Amazingly, the study found that creatine supplementation added to a resistance-training program amplifies the training-induced decrease in serum levels of myostatin, increasing the effects of exercise on muscle strength and mass. Other studies have reported that ingestion of creatine enhances muscle IGF-1 responses as well in conjunction with increasing satellite cell activation.
Beta-alanine is an amino acid that, with the help of another amino acid called histidine, helps form a compound called carnosine in muscle. Carnosine, in turn, is one of the most powerful pH (acid) buffers known to operate in muscle during intense exercise. Over the past fourteen years, research from five countries (Japan, the United Kingdom, Korea, Russia, and the United States) has been accumulating on the potential benefits of beta-alanine supplementation in humans. To put it simply, if high-intensity workouts are your thing, beta-alanine will help you reach new levels of performance.

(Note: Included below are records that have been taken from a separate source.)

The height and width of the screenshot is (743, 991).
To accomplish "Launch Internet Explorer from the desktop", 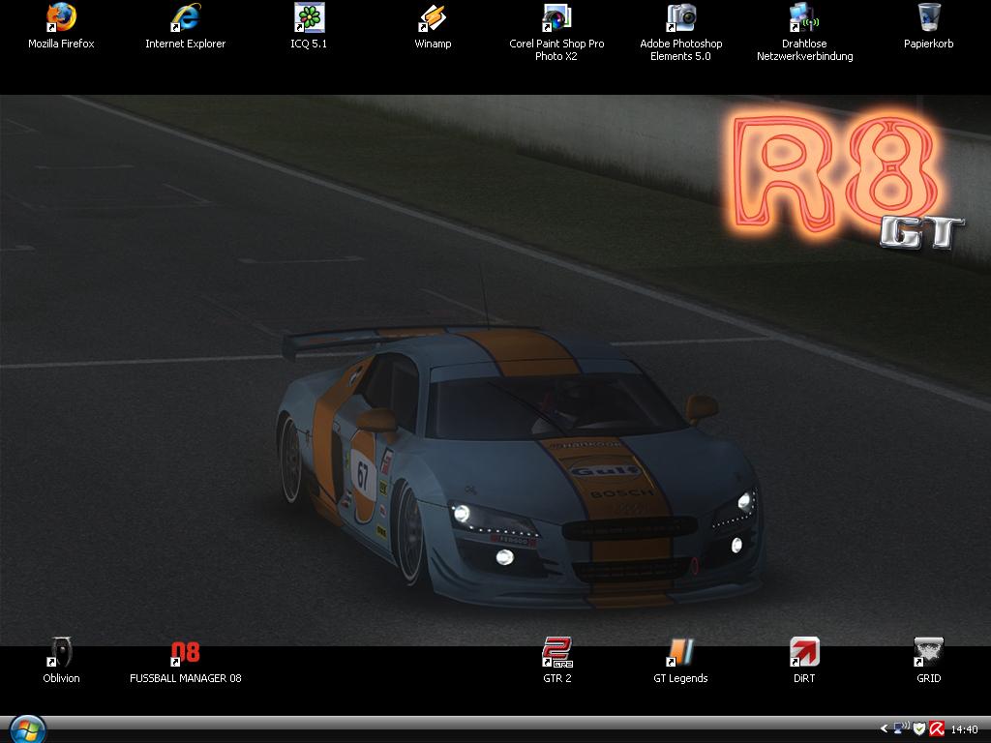I will [185, 18].
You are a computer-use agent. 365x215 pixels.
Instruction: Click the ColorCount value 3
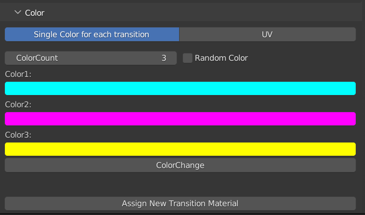[164, 58]
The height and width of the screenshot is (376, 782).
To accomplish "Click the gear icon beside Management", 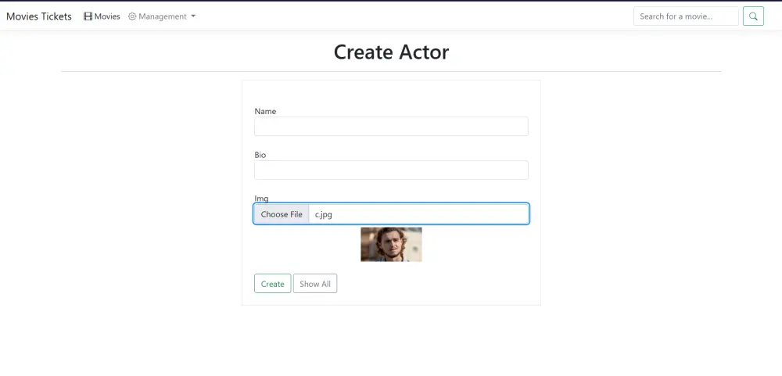I will (x=132, y=16).
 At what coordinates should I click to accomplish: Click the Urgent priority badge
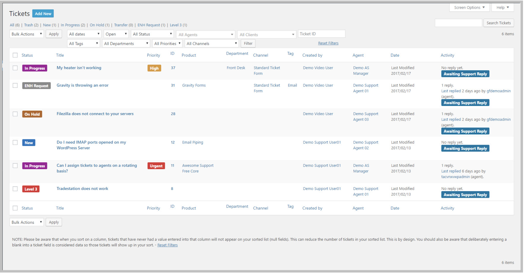pos(156,166)
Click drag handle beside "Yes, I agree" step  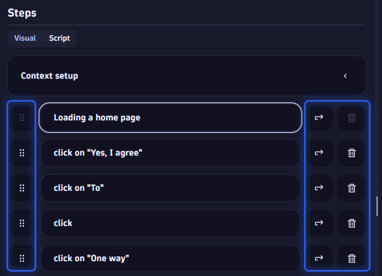click(22, 153)
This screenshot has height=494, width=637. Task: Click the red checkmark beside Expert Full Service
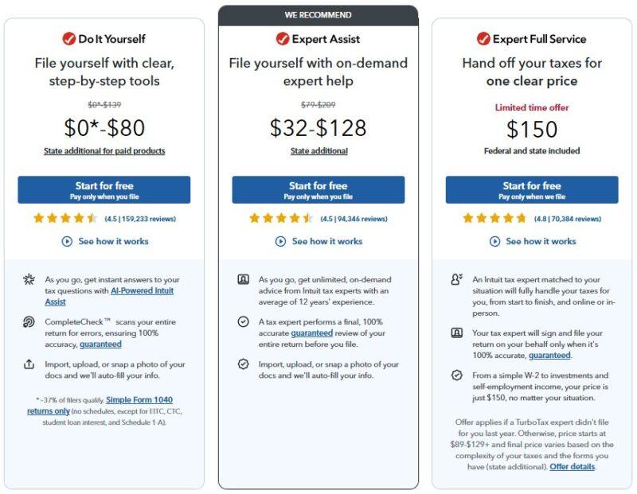coord(483,39)
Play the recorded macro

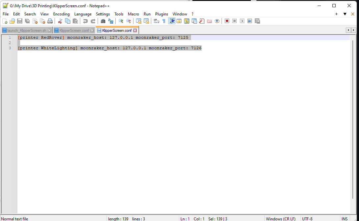(242, 21)
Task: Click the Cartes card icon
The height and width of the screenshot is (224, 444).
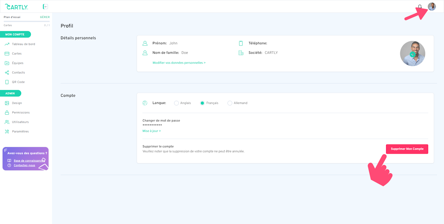Action: point(7,53)
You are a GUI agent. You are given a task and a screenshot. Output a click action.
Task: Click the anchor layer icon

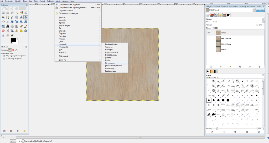tap(250, 67)
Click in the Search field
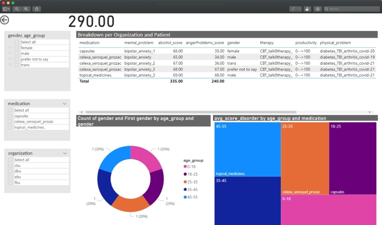Screen dimensions: 382x225 [353, 9]
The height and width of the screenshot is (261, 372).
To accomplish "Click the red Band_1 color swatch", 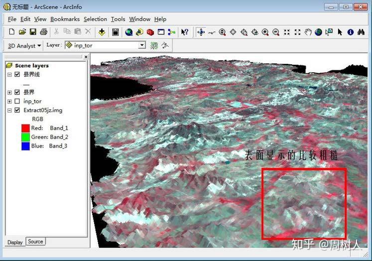I will tap(25, 128).
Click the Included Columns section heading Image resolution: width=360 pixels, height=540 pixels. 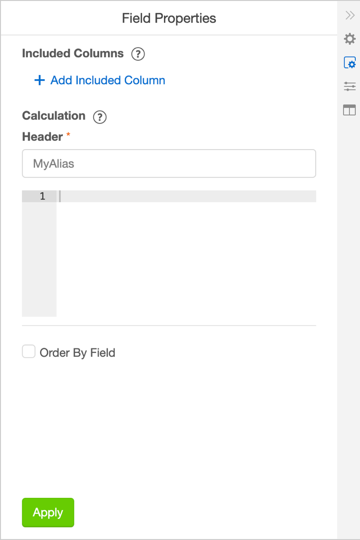[73, 53]
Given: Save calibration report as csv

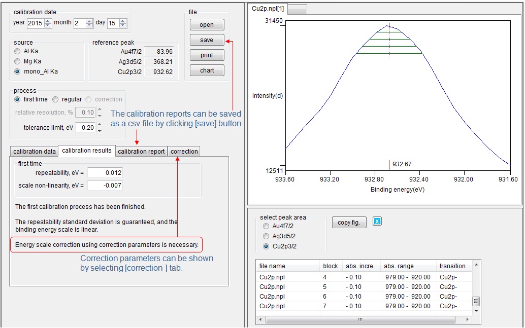Looking at the screenshot, I should (207, 40).
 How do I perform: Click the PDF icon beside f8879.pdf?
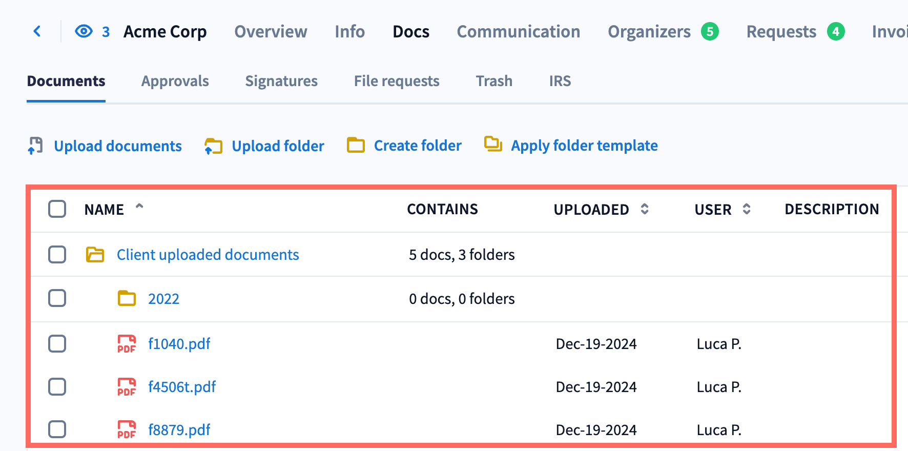127,429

For example, a placebo-controlled double-blind study of 33 men was recently undertaken at The College of New Jersey. After being placed into a creatine only (10.5 grams/day), creatine + beta alanine (10.5 grams creatine + 3.2 grams/day beta alanine), or placebo (10.5 grams/day of dextrose) group, subjects underwent 10-weeks of resistance training. Researchers reported that subjects in the creatine + beta-alanine group gained significantly more lean mass (~ 4 lbs.) and lost more body fat than subjects in the other two groups. Also, fatigue rates during training were lowest, and training volume was highest, respectively, in the creatine + beta-alanine group.

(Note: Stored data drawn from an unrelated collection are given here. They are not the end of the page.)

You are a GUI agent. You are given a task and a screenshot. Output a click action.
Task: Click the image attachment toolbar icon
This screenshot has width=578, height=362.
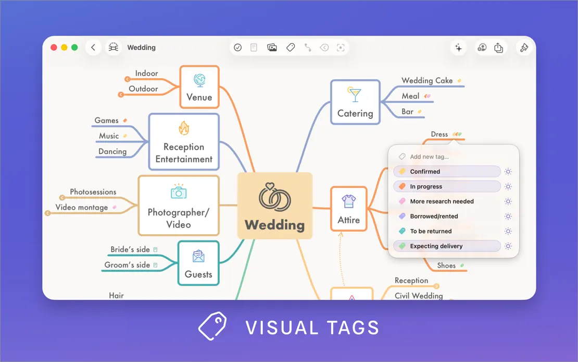pos(272,47)
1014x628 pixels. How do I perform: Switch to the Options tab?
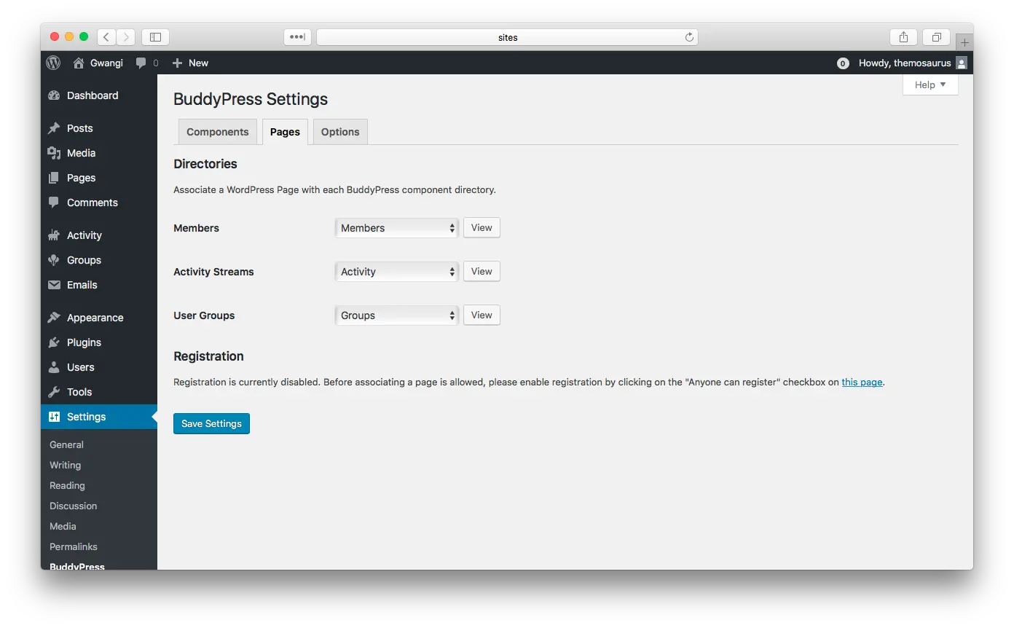[x=340, y=132]
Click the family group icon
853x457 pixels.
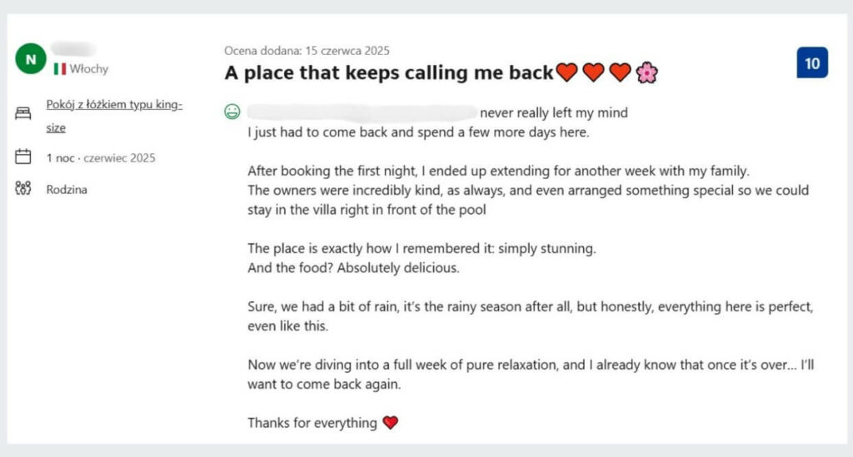coord(23,189)
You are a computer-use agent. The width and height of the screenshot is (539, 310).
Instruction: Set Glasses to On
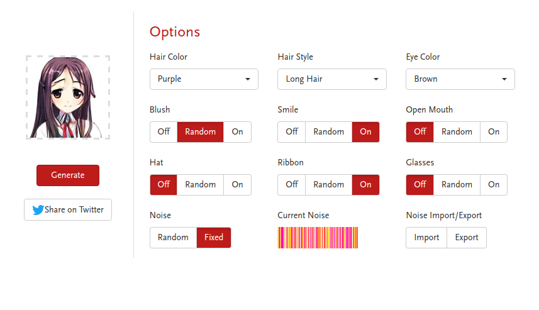(494, 185)
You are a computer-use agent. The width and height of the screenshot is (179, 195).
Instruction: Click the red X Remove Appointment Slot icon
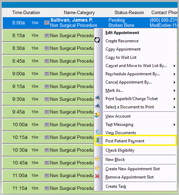click(x=97, y=176)
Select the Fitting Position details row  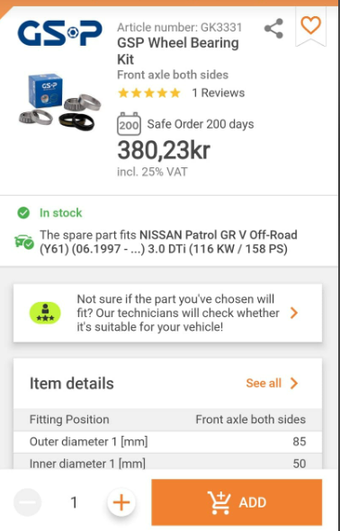click(x=167, y=420)
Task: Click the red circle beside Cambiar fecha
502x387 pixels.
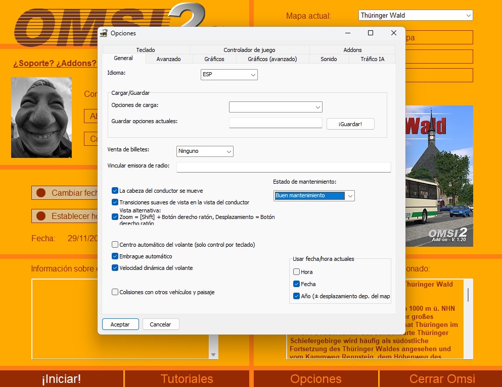Action: (41, 193)
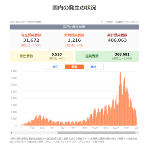Click the 累計感染者数 406,863 figure
This screenshot has width=145, height=145.
pyautogui.click(x=117, y=40)
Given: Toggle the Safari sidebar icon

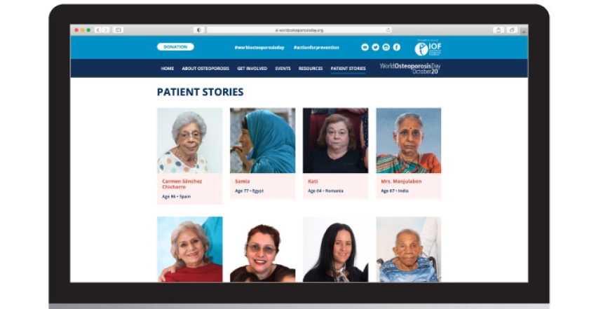Looking at the screenshot, I should coord(118,30).
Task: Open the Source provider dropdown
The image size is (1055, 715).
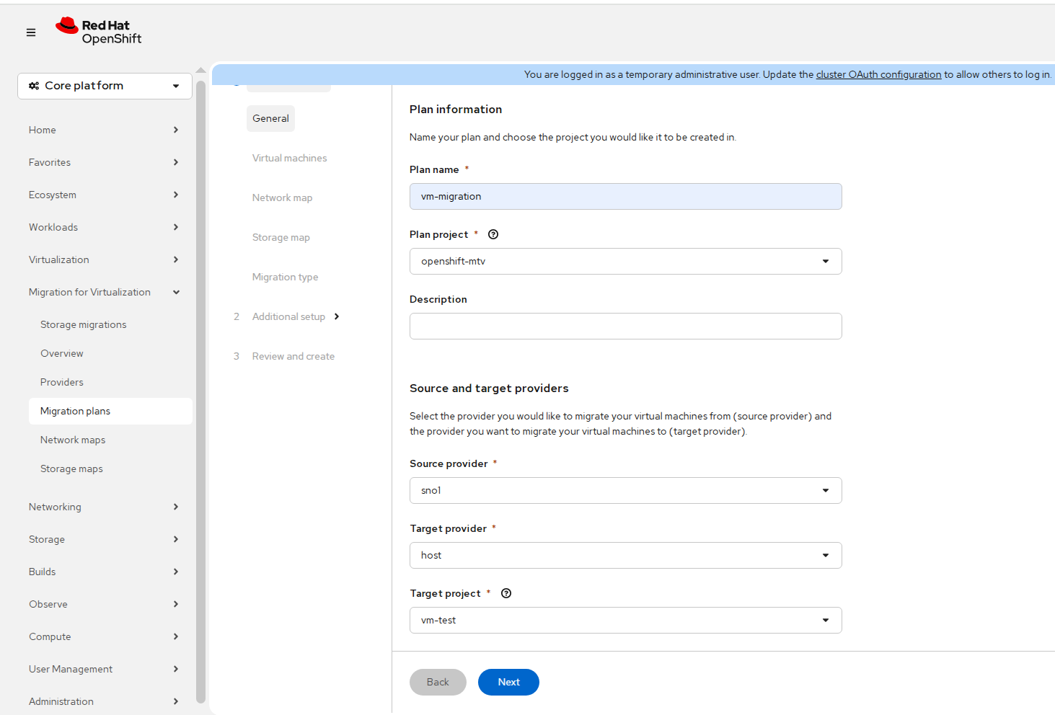Action: coord(625,491)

Caffeine has also been found to increases repetitions to fatigue during resistance exercise. Researchers examined the impact of acute caffeine ingestion on perceptions of muscle pain following a bout of high-intensity, upper-body resistance exercise to failure. Moderately trained males ingested a dose of caffeine (5 mg · kg-1) or placebo in a randomized and counterbalanced order and 1 hour later completed bench press exercise to failure at an intensity of 60% 1 repetition maximum.

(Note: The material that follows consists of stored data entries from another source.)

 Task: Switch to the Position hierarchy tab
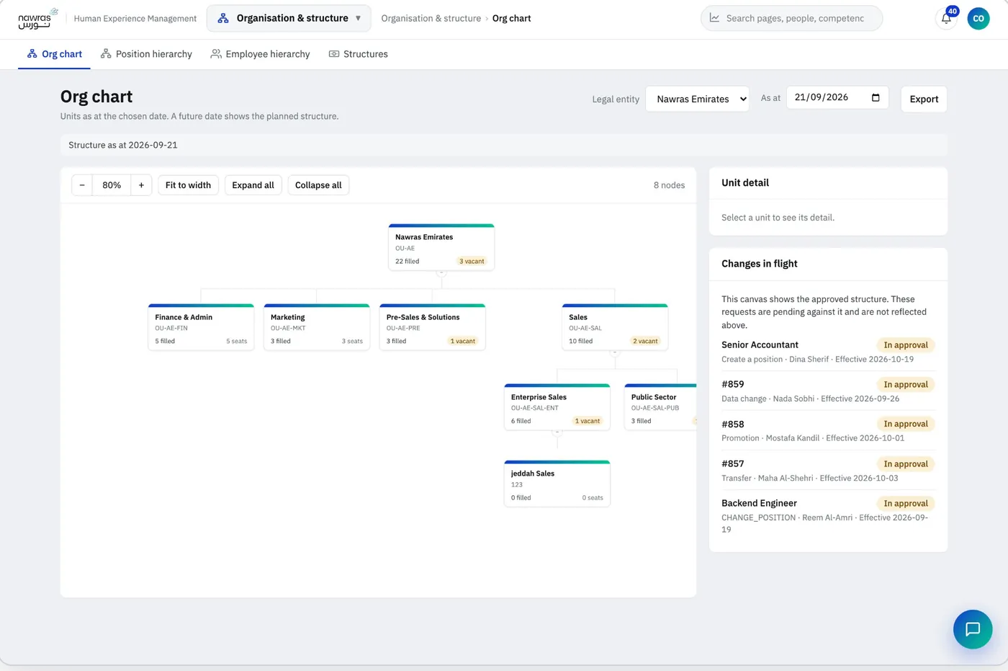pos(146,54)
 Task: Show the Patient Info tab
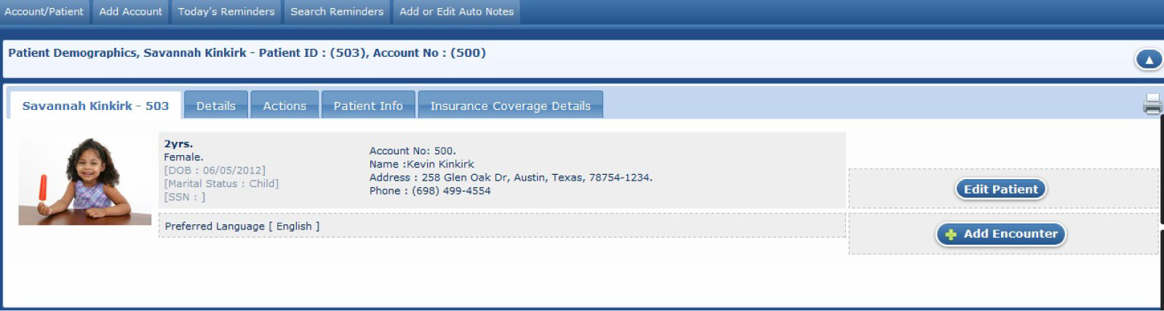click(368, 106)
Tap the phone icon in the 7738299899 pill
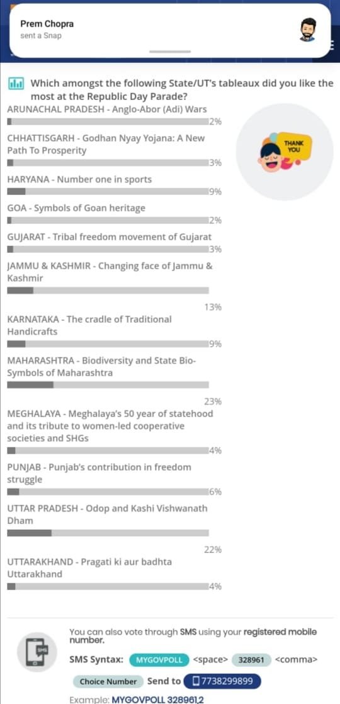 [x=195, y=681]
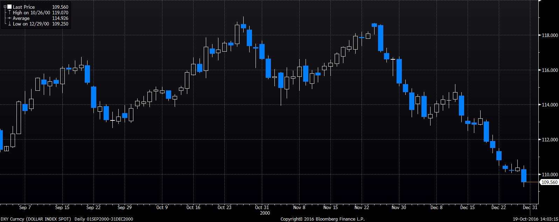
Task: Collapse the Last Price legend tree
Action: click(5, 7)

At the end of the study, caffeine resulted in improved repetitions to failure, greater peak blood lactate, and lower RPE compared to placebo. Muscle pain perception was also significantly lower in the caffeine condition compared to placebo. Caffeine increased reps to failure by an average of 11.6% on the bench press and 19.1% on the leg press. The results suggest that caffeine ingestion enhances muscular strength performance and reduces upper body muscle pain perception immediately following a bout of high-intensity resistance exercise to failure.
The amino acid tyrosine is the precursor to the catecholamine neurotransmitters dopamine and norepinephrine. In fact, the hydroxylation of tyrosine by the enzyme tyrosine hydroxylase is the rate-limiting step in the synthesis of the catecholamines. Increasing tyrosine uptake may positively influence catecholamine-related psychological functioning. This amino acid has been administered to depressed patients to improve their mood, but although catecholamine production was enhanced, the treatment did not elevate mood.
There is evidence that tyrosine may benefit healthy individuals exposed to demanding situational conditions. Some have suggested that inadequate production of these hormones or transmitters could compromise optimal physical performance. For example, tyrosine administration appears to improve cognition and performance in soldiers under stressful conditions.